From the first explicitly occurring component name, however, parsing will ignore all remaining values without component name prefix, such that in the example of the red instruction only components year and month of record partial would be assigned, whereas the value 21 will be ignored. The Analyser report list will show a warning that the day component isn't going to be initialized.

If you pass variables of certain record type as parameters to a subroutine diagram, then a dilemma occurs: Where to place the type definition, such that the parameter structure would be available in both diagrams? In this case, the type definition can only be placed in an Includable diagram, which is then to be included by both the caller and the called diagram.

Enumerators (versions ≥ 3.30-03)

Often you are confronted with a type of data that is to represent one out of a finite and fix set of categories, e.g. the day of week (Monday / Tuesday / Wednesday / Thursday / Friday /Saturday / Sunday) or a university member status (Student / Assistant / Professor) or something the like. Of course you might code these values with integral numbers, but it would be more readable and intelligible if you could use symbolic designations. To use strings instead may be a bad option as it costs more memory and provides only poor options statically to ensure and check the correctness of such a value (e.g. against wrong spelling). Most programming languages therefore provide the concept of so called enumeration types. Actually, an enumeration type is no more than a set of named integer constants that is introduced by enumerating their identifiers.

You may define an enumeration type in Structorizer in the following way:
Prototypical enum type definition

type and enum are reserved words, the identifier between type and = becomes the name of the enumeration type, the identifiers listed between the curly braces are the enumerator constants to be defined.

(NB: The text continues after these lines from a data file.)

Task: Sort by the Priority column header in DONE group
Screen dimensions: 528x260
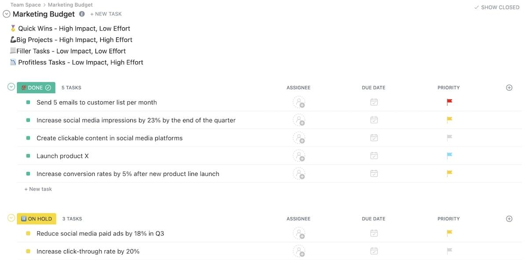Action: (448, 88)
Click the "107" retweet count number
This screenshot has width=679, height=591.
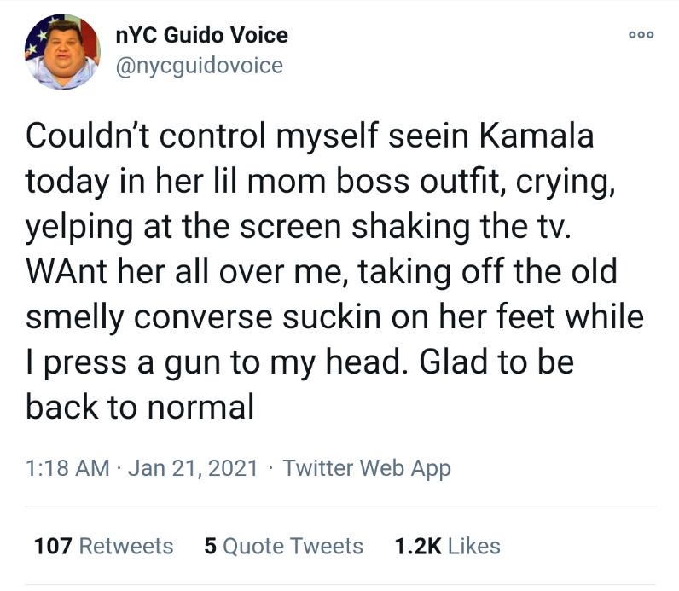[53, 546]
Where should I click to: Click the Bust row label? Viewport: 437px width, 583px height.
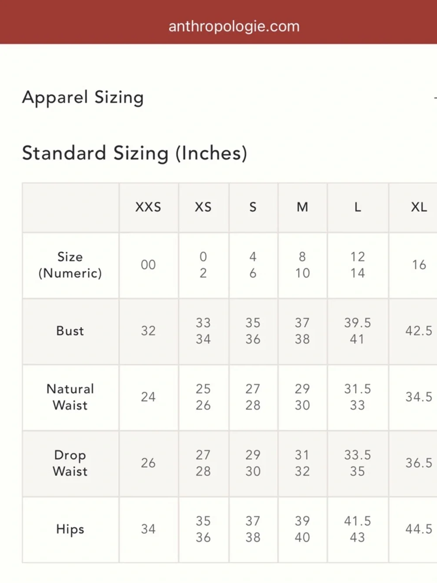(70, 331)
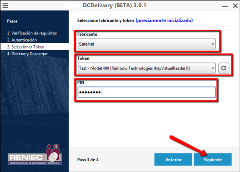The width and height of the screenshot is (240, 172).
Task: Focus the PIN password field
Action: pyautogui.click(x=146, y=92)
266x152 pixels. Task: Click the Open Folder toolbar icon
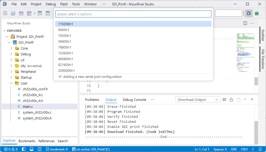pyautogui.click(x=13, y=13)

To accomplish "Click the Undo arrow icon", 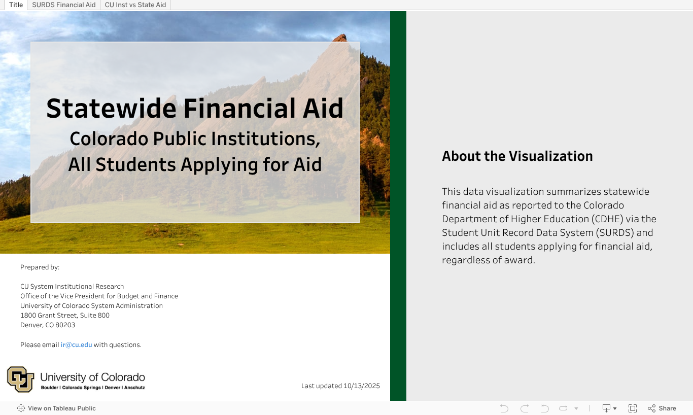I will 504,408.
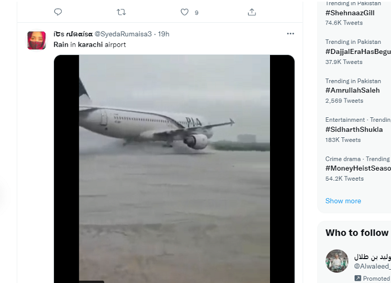Open the three-dot more menu on SyedaRumaisa3's tweet
The width and height of the screenshot is (391, 283).
(290, 34)
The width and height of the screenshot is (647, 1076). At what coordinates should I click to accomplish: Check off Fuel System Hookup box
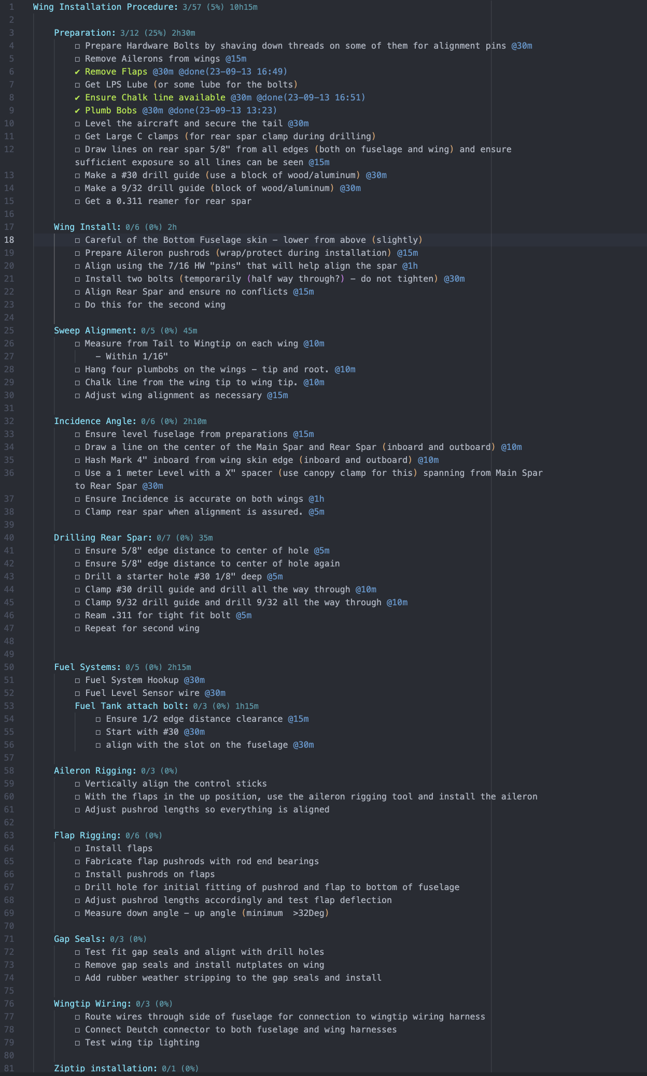point(77,680)
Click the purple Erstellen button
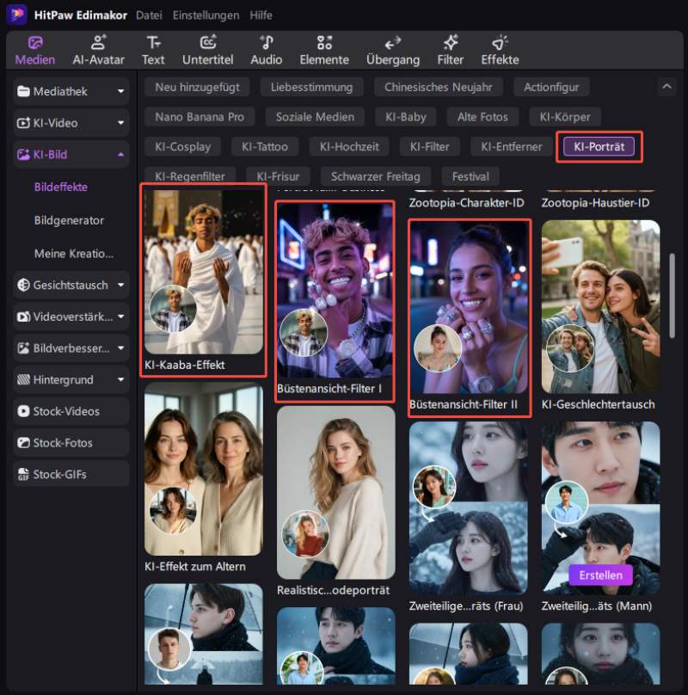 [x=600, y=575]
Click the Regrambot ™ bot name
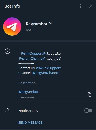The height and width of the screenshot is (130, 96). (39, 24)
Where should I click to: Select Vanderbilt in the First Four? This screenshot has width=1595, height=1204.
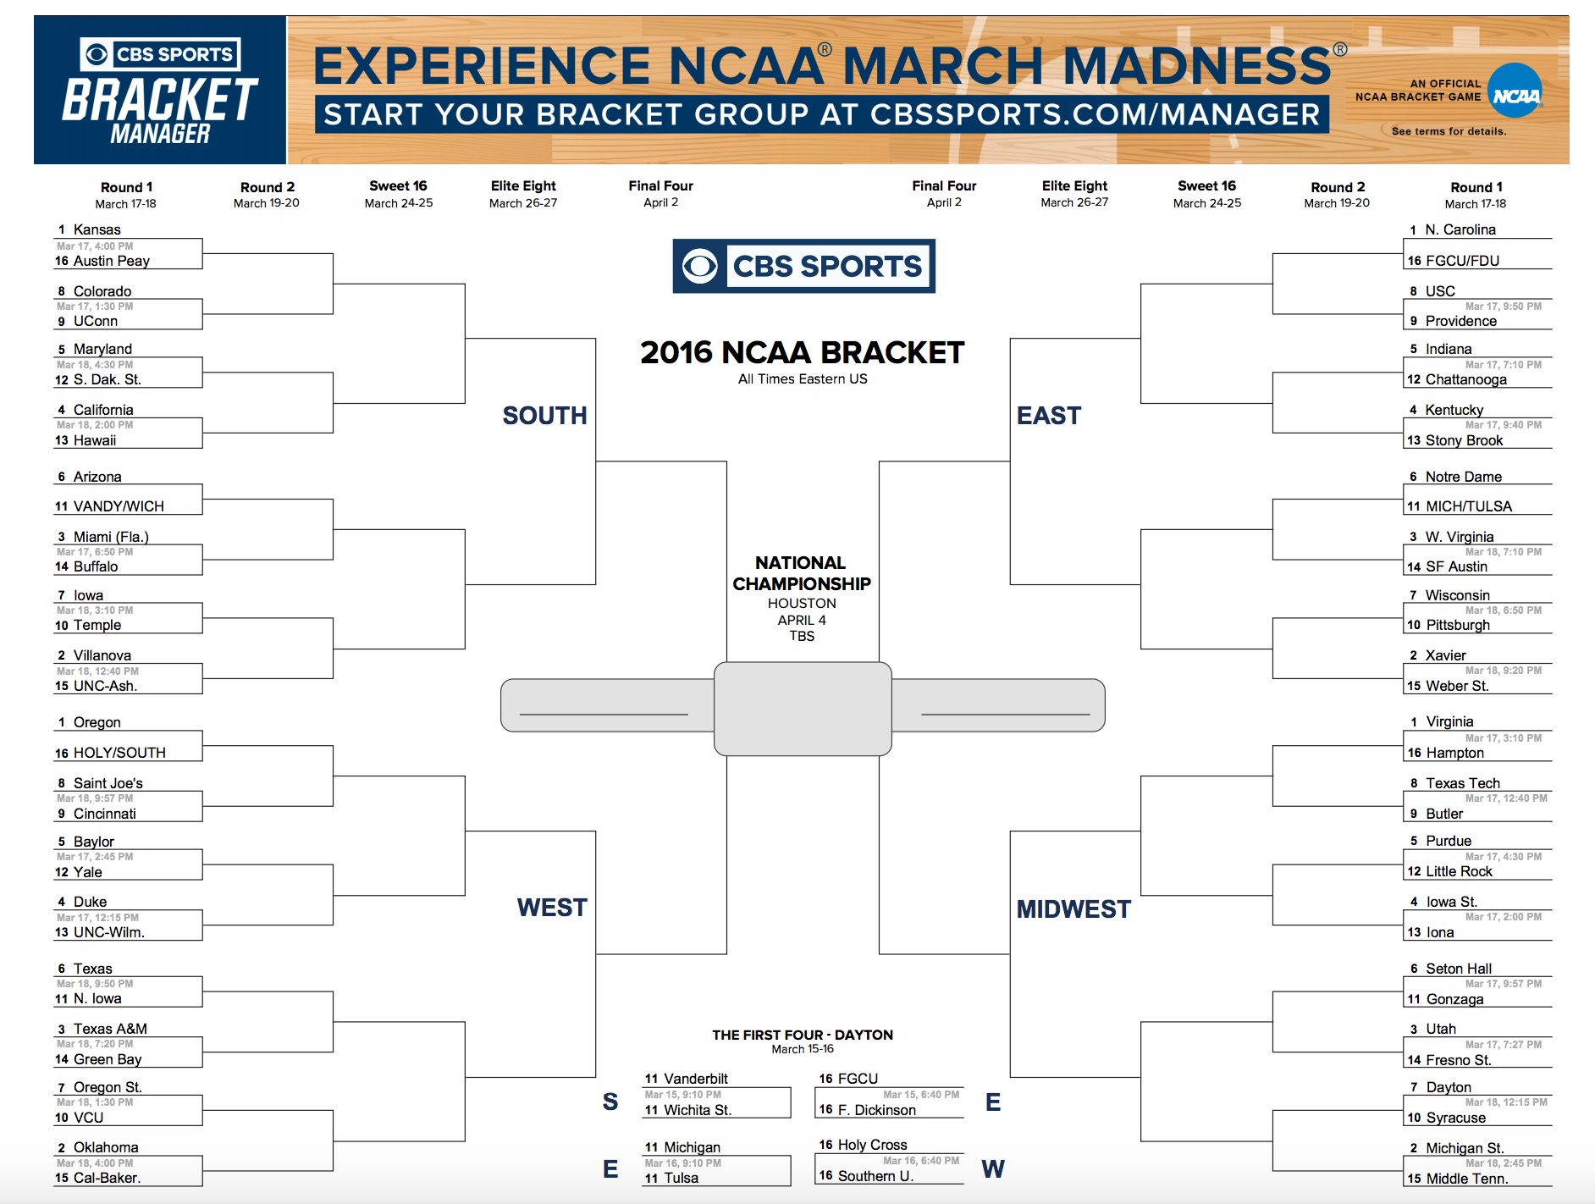click(x=695, y=1079)
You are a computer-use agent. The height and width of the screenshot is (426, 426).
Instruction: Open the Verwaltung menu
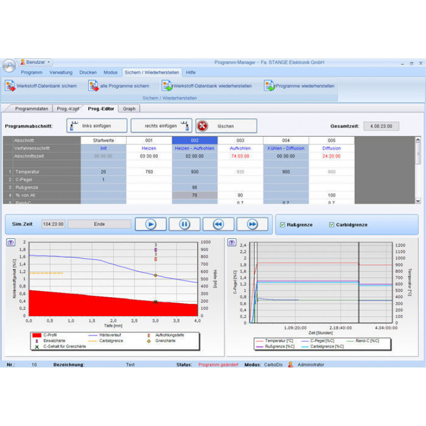(x=61, y=72)

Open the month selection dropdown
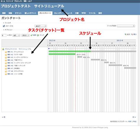pyautogui.click(x=16, y=35)
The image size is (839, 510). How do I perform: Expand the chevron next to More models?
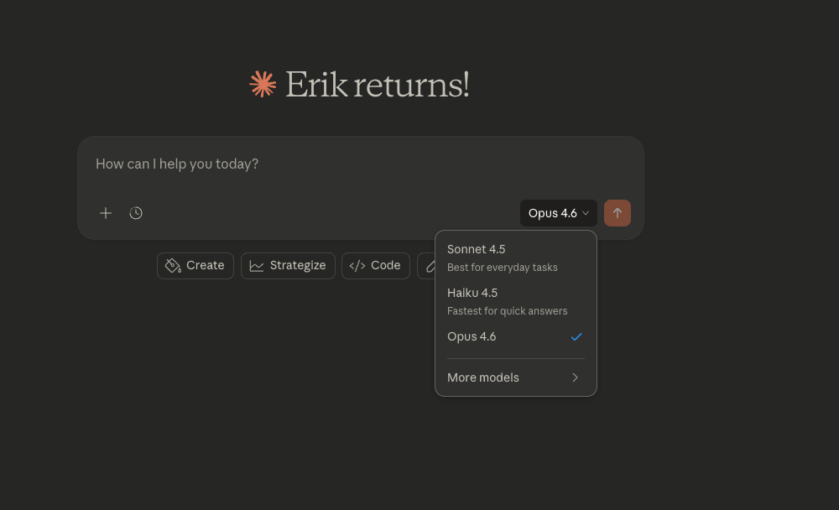click(x=576, y=377)
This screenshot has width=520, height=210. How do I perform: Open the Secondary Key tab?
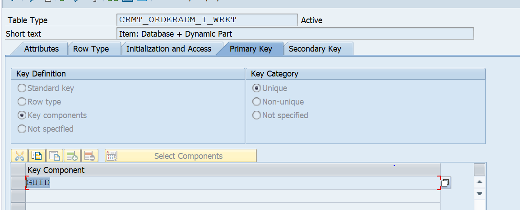(x=315, y=49)
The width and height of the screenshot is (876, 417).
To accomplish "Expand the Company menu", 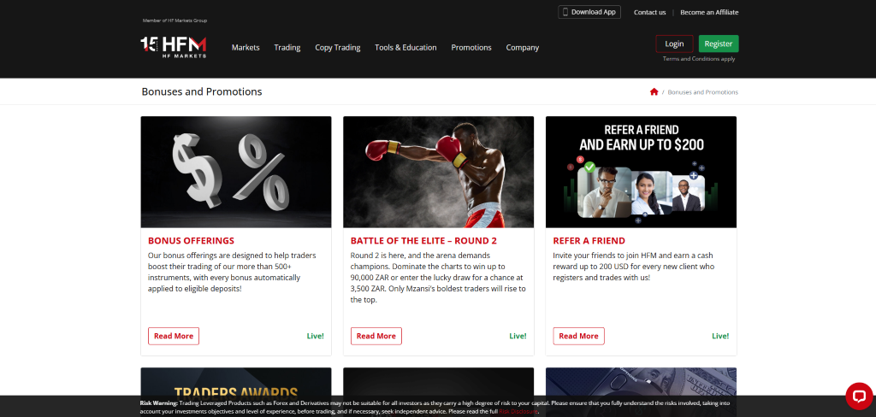I will pyautogui.click(x=522, y=48).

Structorizer assigns consecutive integer codes to the enumerator elements in the listed order, i.e. the first name (e.g. Monday) will be associated with 0, the second one with 1, and so on.

If the coding matters in certain case, then you may explicitly assign a code value to some enumerator identifiers as shown in the orange element of the demo diagram below. The required operator symbol is = , the code must be a constant integer value (ideally a literal, like 42), but may be specified as a simple constant expression i.e. an arithmetic computation from integral constants (integer literals or previously defined constants, including enumerator identifiers) as shown below. Subsequent enumerator elements will be coded incrementally from the explicitly assigned element on.